Well Lori I'm a work in progress you see. My optimism is doing o.k. I'm being very deliberate about it for now and then hopefully it will come naturally to me the way it used it. I'm very optimistic about my optimism.

The progressive supper was fun. I pulled out all the linens and fancy glasses I hadn't seen in a few years. It was a lot of fun and everyone's talking about another one.
Those who host don't have to cook? That sounds great to me! I wish I could see cooking as an art instead of a boring chore that HAS to be done. I try to get myself into a good mood when I cook cuz they say the food tastes like the mood you were in when you made it..... How are you doing with trying to see the bright side of things, Patti? You still have your sense of humor. As long as you have that, you'll be okay!

Tuesday, June 07, 2005

Such a beautiful poem Richard, thank you for sharing it with us. Especially first thing in the morning, I'm enjoying the thoughtfulness it evokes.
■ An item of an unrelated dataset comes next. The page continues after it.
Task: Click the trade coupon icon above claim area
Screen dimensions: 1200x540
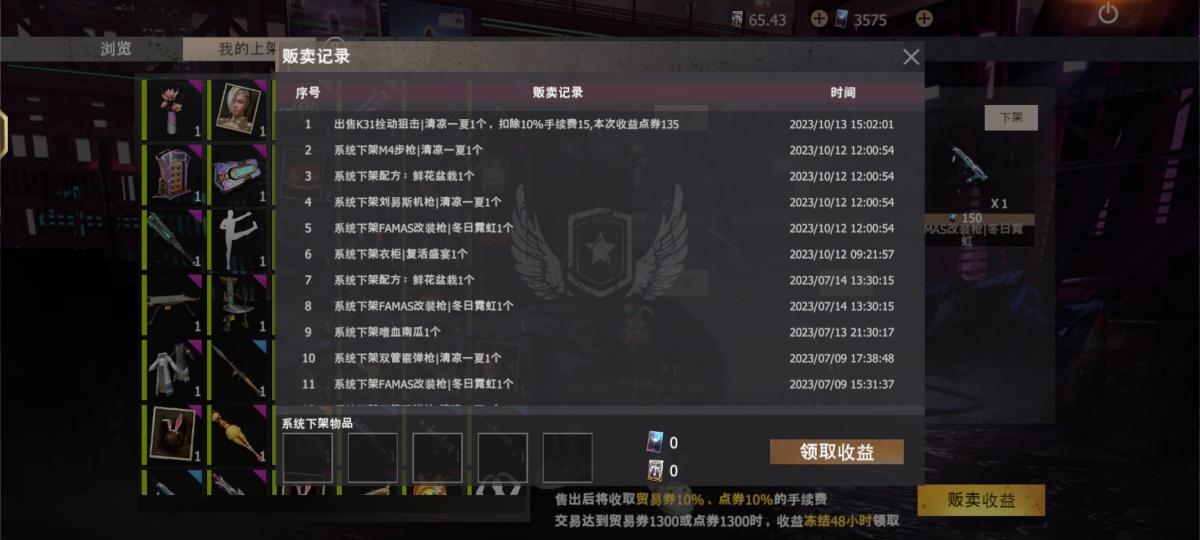Action: click(x=655, y=443)
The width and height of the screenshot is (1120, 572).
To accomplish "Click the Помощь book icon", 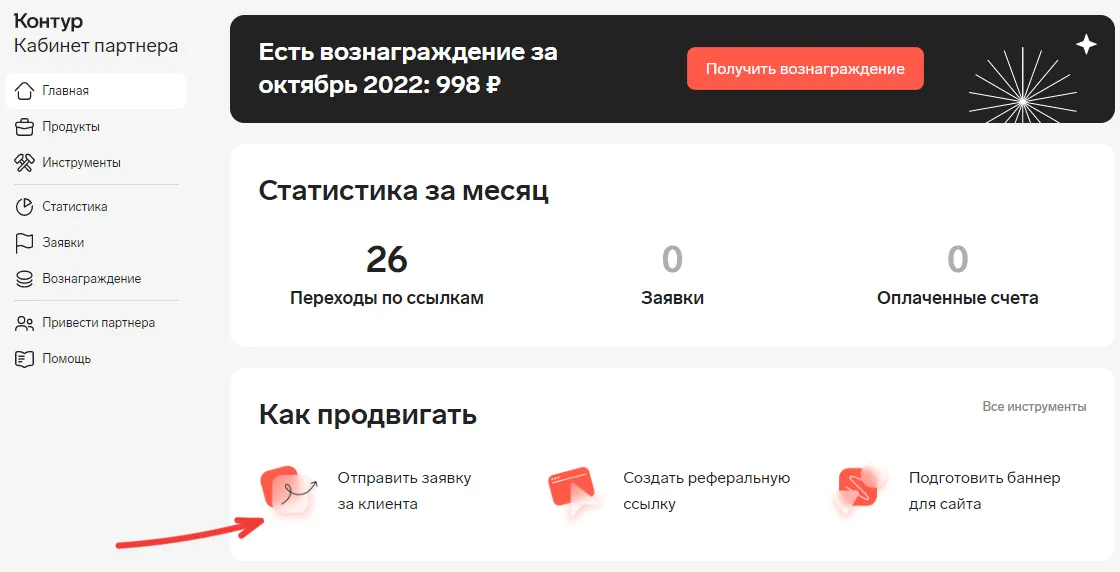I will (24, 359).
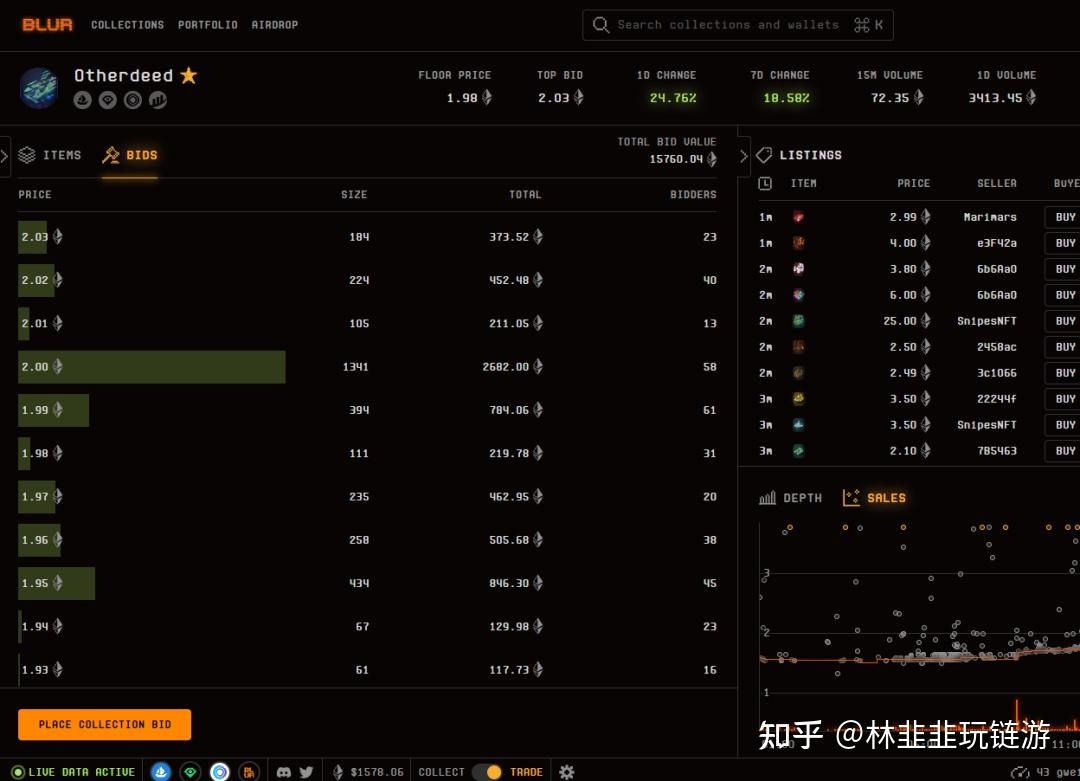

Woke up this a.m. a little less than enthusiastic about it (waking) and found the storm last night had blown over my canopy which I had not gotten around to anchoring when I set it up this Sunday. Nice upside-down mess. but I put on the coffee and went on out in my jammies. Cold wet grass. It wasn't broken and I put the anchors in after I got it set up-right again. I felt good that it wan't broken and rejuvenated by the crisp morning air. Looks good and I feel pretty glad that I wasn't cussing and pissed off about it. The bright side of my experience I guess. It's been a tough last few weeks of school and finding the bright side has been a challenge.

So it's a project for me, looking at the optimistic and not the crappy side of everything which frankly is way more evident these days. I told myself the other day to see how long I could go without complaing. It was about 8 in the a.m. when I decided this and then I realized oops too late! I guess I needed to start earlier.

Tomorrow will be fun. I've organized a progressive supper with my female peers at school. We will meet here and then car-pool to Ellen's for appetizers and cocktails. then over to Elaine's for the main course and finally back here for dessert, coffee, and after dinner drinks. all the hostesses have to do is provide the house and break out the "good" dishes. Everyone else provides all the food. doesn't that sound like a good time.

Let's have a cross country progressive supper. I can't seem to get Richard to come over for coffee so maybe we can try this instead. A virtual supper. Remember, those who host don't have to cook.

Sunday, June 05, 2005

Hi Everybody. Happy Sunday. The sun is shinning and it is actually in the 80s here today. Chance of thunder showers. Finished putting in the tomato plants and will hopefully finish planting my flowers this afternoon. I was going to mow but its...shhhh...too hot right now. Probably this evening. Making shish-ka-bobs for dinner....maybe strawberry shortcake, if I get ambitious. 9 more school days before summer vacation. Think I'll take my book and sit outside for a while. Hope the weekend has been good to you. Happy Thoughts!